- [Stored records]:
[Start of Attachment]

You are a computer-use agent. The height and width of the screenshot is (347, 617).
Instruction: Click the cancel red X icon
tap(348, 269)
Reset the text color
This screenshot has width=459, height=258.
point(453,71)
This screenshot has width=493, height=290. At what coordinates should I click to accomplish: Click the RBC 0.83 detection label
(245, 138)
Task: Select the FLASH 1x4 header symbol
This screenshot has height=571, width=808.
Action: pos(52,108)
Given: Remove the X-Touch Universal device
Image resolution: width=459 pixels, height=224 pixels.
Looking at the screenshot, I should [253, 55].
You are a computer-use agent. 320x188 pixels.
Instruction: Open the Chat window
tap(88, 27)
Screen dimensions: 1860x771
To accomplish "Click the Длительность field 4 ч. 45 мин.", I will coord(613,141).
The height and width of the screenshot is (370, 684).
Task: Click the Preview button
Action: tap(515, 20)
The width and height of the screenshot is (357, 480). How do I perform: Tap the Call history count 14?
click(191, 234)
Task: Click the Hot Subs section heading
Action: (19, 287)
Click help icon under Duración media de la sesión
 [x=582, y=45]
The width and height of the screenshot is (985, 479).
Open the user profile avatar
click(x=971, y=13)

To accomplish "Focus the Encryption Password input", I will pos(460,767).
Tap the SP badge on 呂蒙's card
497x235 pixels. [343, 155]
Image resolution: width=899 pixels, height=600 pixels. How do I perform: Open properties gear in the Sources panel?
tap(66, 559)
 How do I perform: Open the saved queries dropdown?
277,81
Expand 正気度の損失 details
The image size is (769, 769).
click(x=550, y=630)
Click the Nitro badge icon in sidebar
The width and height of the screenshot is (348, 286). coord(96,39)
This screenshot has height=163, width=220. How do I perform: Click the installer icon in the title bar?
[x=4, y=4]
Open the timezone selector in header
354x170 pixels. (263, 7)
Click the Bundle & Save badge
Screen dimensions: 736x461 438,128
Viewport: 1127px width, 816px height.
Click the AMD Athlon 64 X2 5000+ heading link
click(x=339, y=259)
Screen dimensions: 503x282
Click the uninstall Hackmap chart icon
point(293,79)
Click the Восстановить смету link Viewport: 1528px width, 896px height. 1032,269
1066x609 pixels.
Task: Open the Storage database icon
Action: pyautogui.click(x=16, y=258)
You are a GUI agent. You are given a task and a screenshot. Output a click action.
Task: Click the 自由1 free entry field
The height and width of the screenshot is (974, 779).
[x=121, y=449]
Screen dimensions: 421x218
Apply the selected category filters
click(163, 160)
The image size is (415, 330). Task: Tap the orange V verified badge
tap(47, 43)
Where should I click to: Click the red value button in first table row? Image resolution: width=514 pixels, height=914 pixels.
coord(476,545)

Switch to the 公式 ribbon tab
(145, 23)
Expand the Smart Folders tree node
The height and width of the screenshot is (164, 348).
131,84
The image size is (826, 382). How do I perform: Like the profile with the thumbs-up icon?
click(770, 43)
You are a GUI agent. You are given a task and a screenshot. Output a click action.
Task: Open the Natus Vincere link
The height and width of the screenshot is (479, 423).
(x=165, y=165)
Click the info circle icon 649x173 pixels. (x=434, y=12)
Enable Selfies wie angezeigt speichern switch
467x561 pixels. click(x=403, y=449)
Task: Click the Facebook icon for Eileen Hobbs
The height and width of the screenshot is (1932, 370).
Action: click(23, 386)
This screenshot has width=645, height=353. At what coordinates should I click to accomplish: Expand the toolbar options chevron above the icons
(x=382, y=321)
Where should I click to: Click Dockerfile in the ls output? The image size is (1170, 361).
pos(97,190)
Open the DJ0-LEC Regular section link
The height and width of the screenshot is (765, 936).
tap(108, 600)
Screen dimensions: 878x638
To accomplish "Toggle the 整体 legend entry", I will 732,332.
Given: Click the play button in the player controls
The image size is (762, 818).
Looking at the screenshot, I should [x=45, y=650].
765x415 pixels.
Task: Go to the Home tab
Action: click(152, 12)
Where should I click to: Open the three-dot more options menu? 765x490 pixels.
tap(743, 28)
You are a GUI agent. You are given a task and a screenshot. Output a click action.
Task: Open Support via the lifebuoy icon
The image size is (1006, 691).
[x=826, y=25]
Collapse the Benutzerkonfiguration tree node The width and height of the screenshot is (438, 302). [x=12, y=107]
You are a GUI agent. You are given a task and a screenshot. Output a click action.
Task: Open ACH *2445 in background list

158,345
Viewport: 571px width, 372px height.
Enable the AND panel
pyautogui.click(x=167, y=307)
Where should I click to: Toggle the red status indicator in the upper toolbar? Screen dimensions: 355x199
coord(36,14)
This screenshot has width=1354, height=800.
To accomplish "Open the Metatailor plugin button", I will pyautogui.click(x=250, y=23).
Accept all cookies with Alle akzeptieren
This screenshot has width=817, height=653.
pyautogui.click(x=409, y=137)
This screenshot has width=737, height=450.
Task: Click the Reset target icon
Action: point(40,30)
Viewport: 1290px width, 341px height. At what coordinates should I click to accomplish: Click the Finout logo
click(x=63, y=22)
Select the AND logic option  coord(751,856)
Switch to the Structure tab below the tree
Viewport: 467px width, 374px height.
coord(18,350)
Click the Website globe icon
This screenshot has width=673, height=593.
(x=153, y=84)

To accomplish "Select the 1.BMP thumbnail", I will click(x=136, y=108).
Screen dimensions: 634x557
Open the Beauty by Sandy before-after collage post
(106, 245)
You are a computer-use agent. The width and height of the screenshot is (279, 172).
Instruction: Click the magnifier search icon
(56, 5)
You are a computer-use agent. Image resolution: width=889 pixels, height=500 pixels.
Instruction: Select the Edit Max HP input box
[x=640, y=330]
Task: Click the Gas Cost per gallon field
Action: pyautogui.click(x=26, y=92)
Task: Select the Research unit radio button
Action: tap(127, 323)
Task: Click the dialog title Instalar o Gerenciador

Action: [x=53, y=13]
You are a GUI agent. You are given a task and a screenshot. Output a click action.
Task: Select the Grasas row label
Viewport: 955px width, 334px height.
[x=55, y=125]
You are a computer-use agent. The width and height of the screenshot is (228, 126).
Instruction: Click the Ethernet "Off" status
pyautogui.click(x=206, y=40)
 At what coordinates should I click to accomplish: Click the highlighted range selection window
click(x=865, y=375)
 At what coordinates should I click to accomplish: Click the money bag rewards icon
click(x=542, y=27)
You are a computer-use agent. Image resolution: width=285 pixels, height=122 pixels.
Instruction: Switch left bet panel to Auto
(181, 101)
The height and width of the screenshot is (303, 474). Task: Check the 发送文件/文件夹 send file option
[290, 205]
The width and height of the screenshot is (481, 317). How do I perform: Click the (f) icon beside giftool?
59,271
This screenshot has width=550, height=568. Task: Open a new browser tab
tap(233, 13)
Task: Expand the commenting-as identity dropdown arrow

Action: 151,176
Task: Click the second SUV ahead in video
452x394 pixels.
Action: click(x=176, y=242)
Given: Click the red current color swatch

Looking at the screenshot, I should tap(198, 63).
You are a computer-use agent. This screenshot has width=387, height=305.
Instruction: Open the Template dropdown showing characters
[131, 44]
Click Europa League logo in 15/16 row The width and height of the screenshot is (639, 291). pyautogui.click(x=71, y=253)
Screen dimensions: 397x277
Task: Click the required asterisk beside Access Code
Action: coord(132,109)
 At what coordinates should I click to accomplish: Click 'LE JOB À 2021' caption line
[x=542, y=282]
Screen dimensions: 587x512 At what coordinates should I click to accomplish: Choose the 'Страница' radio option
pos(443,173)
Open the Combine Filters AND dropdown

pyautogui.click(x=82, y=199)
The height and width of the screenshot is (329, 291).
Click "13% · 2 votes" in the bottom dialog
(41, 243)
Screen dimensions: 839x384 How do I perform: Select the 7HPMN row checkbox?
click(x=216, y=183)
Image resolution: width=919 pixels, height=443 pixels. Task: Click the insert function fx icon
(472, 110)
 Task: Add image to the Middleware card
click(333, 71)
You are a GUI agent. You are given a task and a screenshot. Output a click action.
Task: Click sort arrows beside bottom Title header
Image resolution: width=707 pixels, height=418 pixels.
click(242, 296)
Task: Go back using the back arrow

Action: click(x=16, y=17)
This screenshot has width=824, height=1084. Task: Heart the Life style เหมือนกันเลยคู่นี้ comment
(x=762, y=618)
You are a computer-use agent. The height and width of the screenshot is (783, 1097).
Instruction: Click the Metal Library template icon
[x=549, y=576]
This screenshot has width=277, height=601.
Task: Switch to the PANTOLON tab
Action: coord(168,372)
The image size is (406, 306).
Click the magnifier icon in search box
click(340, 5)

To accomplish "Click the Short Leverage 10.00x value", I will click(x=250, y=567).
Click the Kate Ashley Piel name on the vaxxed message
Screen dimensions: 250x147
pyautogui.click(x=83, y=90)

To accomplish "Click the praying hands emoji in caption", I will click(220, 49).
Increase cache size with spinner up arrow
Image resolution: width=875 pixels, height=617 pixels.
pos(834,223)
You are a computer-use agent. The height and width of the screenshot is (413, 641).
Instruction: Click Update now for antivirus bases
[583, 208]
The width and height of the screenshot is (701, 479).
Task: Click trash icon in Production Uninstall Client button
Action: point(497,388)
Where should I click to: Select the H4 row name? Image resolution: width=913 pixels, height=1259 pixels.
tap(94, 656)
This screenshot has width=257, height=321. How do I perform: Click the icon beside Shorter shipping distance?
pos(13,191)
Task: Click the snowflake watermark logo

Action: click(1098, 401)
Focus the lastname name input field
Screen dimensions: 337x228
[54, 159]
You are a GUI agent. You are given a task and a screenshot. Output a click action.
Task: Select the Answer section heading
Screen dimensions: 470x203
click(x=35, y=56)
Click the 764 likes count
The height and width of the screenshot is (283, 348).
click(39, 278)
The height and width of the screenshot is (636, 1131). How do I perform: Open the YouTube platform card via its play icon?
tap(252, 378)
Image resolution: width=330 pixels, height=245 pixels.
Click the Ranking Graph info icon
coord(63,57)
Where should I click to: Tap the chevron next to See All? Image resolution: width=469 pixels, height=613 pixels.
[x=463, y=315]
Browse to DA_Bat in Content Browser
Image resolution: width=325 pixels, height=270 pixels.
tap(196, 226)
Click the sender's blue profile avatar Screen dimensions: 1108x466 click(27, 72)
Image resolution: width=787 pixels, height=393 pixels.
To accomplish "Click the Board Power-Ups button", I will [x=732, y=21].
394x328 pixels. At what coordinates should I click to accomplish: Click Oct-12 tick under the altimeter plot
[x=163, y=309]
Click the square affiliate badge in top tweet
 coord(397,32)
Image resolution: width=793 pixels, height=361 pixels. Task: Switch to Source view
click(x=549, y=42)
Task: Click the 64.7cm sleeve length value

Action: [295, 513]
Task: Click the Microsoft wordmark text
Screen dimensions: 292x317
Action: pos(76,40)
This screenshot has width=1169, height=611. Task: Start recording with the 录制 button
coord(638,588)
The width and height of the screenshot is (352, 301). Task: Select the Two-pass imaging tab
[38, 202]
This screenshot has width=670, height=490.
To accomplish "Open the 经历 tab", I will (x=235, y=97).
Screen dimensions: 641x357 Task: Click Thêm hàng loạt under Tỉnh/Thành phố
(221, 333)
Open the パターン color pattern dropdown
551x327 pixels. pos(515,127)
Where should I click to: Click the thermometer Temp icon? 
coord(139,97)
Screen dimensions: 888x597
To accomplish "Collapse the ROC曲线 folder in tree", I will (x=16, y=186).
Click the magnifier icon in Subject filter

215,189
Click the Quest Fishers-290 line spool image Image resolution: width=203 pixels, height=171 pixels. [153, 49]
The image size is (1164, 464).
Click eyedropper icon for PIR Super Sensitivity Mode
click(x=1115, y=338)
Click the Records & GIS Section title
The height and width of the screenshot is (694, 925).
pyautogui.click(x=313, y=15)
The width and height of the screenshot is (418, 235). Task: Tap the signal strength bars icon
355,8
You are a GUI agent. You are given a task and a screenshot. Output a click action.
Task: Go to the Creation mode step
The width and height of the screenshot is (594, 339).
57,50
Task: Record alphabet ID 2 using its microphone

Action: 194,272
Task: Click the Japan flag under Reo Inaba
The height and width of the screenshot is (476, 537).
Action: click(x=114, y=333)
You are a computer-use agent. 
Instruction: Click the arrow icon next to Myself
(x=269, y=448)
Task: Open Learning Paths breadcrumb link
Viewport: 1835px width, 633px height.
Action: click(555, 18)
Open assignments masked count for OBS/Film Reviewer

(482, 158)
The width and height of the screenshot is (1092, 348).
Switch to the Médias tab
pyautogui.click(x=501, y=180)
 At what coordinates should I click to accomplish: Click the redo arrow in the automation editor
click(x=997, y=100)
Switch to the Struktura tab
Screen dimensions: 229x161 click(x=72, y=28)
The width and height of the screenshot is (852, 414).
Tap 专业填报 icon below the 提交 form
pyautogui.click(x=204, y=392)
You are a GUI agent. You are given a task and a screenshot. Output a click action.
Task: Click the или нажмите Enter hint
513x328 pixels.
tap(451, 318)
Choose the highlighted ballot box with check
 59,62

[End of Attachment]

- [Task]:
Each line carrying the string "text" should be copied out from the entries.

- [Task answer]:
Reset the text color
Task: Click the Microsoft wordmark text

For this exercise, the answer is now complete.